Only lines holding the word "computer" are wanted. Copy them from the listing below.
Start of Provided information
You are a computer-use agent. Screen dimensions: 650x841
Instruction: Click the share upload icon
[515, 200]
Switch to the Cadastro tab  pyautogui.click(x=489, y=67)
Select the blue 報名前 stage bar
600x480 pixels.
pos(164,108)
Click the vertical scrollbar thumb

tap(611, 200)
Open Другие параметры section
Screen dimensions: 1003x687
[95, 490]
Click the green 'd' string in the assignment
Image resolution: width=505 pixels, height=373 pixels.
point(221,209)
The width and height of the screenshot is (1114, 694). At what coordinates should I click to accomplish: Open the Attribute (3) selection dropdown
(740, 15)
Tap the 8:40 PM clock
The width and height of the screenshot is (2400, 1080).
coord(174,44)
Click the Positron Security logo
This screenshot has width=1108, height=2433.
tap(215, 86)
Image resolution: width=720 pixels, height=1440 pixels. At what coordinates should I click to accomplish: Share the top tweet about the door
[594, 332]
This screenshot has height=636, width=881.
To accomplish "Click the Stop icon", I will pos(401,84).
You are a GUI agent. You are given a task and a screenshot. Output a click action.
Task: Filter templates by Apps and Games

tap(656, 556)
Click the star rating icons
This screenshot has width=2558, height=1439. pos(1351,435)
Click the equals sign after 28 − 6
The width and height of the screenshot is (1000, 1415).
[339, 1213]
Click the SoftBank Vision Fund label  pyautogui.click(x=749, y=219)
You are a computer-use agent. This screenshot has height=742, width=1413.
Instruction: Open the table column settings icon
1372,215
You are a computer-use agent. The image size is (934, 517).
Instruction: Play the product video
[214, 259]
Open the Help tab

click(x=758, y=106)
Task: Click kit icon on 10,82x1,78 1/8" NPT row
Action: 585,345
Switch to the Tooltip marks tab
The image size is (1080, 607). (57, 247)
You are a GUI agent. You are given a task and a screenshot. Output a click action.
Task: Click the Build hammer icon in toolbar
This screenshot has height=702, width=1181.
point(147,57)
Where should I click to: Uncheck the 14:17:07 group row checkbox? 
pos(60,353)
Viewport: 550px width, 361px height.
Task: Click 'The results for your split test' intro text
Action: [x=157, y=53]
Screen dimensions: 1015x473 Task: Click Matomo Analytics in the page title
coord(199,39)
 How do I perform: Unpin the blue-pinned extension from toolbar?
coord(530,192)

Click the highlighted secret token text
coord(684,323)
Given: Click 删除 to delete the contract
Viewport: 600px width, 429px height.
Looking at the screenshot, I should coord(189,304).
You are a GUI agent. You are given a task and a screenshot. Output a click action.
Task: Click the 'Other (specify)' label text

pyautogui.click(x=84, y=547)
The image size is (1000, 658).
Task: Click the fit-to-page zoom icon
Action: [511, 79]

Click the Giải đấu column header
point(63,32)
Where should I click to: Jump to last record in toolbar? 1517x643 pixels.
End of Provided information
* [Exercise response]:
You are a computer-use agent. Screen dimensions: 650x841
You are a computer-use agent. This screenshot has height=742, width=1413.
You are a computer-use agent. The image size is (934, 517).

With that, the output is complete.